Q: What if I get an identity when solving?

A: An identity (e.g., 0 = 0) means the system has infinitely many solutions. The lines are coincident.

Q: Which variable should I solve for first?

A: Choose the variable that is easiest to isolate. Look for equations where a coefficient is 1 or -1 to simplify the process.

Q: Can I use substitution with more than two equations?

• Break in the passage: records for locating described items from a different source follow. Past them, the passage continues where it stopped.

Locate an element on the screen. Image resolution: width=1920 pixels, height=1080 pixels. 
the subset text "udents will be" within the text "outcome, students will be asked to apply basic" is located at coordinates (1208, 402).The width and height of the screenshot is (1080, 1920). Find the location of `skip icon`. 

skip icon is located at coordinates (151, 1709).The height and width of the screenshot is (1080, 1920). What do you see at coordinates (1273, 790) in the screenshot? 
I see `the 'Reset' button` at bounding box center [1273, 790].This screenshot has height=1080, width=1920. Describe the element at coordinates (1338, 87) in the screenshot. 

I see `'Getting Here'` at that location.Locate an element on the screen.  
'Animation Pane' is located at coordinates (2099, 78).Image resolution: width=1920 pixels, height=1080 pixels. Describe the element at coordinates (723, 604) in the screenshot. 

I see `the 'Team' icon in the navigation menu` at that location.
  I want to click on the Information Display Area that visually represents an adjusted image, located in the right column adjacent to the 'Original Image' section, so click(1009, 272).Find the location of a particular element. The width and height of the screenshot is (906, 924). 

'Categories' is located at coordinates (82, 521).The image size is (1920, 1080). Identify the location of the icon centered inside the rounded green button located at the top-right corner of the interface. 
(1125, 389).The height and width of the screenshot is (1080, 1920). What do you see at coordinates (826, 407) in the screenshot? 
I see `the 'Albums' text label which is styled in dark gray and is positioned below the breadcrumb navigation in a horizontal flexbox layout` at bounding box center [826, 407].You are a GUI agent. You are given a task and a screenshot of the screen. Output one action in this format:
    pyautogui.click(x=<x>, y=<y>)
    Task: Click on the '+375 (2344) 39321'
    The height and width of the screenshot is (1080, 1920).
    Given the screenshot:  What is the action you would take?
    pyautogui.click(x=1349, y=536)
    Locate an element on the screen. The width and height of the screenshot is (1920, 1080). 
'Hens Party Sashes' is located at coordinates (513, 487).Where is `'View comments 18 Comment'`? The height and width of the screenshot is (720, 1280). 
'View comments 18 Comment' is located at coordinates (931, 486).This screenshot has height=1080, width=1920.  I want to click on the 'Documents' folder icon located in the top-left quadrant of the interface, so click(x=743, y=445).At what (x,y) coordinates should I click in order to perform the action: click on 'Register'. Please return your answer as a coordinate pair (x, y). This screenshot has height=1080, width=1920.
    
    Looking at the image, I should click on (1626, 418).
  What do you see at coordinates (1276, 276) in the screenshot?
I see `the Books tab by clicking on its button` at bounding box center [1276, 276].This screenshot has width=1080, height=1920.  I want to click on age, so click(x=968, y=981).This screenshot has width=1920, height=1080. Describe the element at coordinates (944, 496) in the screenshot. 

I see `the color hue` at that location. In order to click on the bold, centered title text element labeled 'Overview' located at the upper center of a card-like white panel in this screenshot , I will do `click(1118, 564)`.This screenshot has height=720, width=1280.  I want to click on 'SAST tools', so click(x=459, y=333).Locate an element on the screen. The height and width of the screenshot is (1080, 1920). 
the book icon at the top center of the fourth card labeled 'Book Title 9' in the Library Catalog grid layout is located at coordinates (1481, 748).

A: Yes, but it becomes more complex. You'll need to solve for one variable in one equation and substitute it into the others, systematically eliminating variables until you find a solution.

Conclusion

The substitution method is a powerful and versatile technique for solving systems of linear equations. By following the steps outlined above and practicing with various examples, you can confidently solve a wide range of problems. Remember to always check your solutions by substituting them back into the original equations. This not only verifies your answer but also strengthens your understanding of the underlying concepts. Mastering this method is a significant step toward a deeper understanding of algebra and its applications. Consistent practice is key to building fluency and confidence in this essential algebraic skill.